70s. This defender started off with QPR, but it was when he took what was a downward step at the time to another London club that he made more of an impression. An injury sustained in a challenge with a superstar kept him out for two years, but, by then, he was an international. He scored for his country in a big game, but it was in a losing cause. His international career did not last too much longer after that and he moved north to represent a team that wore the same colour shirts as the ones he wore for his country. There were also loan moves to the west country to play in stripes and a bit further south to wear amber/yellow. After his playing days, he went into management/coaching – he only managed the one club, spending most of his time working as an assistant to a future City manager, can you name him?

80s. A Raving mug that is presents a gift to the Germans! (5.7)

90s. Dull metalworker?

00s. Right stygian flavouring!

10s. He made his QPR debut against City and scored the winning goal. He also scored a winner within three minutes of coming on for his debut for his country, who I am describing?

20s. Which current member of the QPR first team has played club football for the Coasters at Mill Farm, the Hawks at the Enclosed Ground and the Beavers at the Rocket Hospitality Beveree Stadium?

Answers.

60s. Clive Clark never played a game for Leeds, but his form with QPR was so good that he secured a move to West Brom in 1960 and spent virtually all of the sixties at the Hawthorns. Clark scored in a two leg League Cup Final against West Ham in 1966 and when the Final was played at Wembley for the first time a year later, his two first half goals had the Baggies in a comfortable lead at half time, only for his old club QPR, then in the Third Division, to turn things around by scoring three unanswered goals in the second half. Clark would return to Wembley again in 1968 as Albion beat Everton 1-0 in the FA Cup Final. In 1969, Clark returned to QPR and then signed for “Proud” Preston North End before ending his career in this country at Southport, There was one more move though for him – to America to play for the Washington Diplomats.

70s. Ian Evans played just under forty times for QPR before joining Crystal Palace, but he had a ,long spell out because of an injury sustained in a collision with George Best who was playing for Fulham at the time. A few months before that, Evans scored for Wales in their 3-1 aggregate loss to Yugoslavia in the Quarter Finals of the 1976 Euros and moved on to Barnsley in 1979. He was loaned out to Exeter City and Cambridge United before managing Swansea for a season and then working with Mick McCarthy at Sunderland, Wolves and the Republic of Ireland.
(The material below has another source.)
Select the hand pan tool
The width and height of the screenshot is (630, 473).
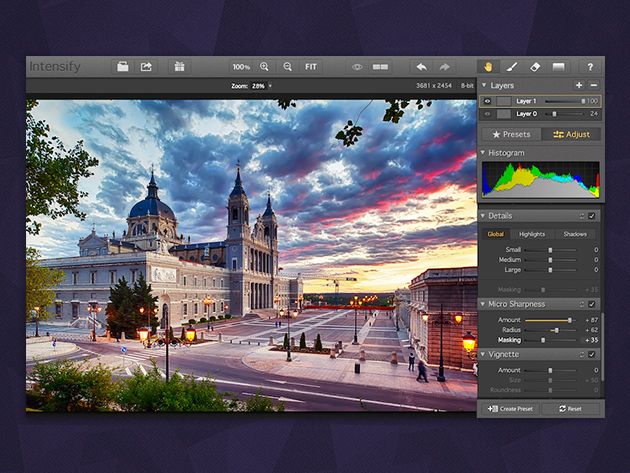point(488,67)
80s. One time QPR defender Gavin Maguire inadvertently provided a perfect assist for one of Germany’s goal in a 4-1 win over Wales.

90s. Matt Brazier (a brazier is someone who works in brass).

00s. Dexter Blackstock.

10s. Paul Smyth scored the winner in QPR’s 2-1 win over us on New Year’s Day 2018 and also netted the decisive goal in a 2-1 win for Northern Ireland against South Korea within three minutes of coming on as a sub on his debut for his country two months later.

20s. QPR goalkeeper Seny Dieng has played for, among others, AFC Fylde, Whytehawk and Hampton and Richmond Borough.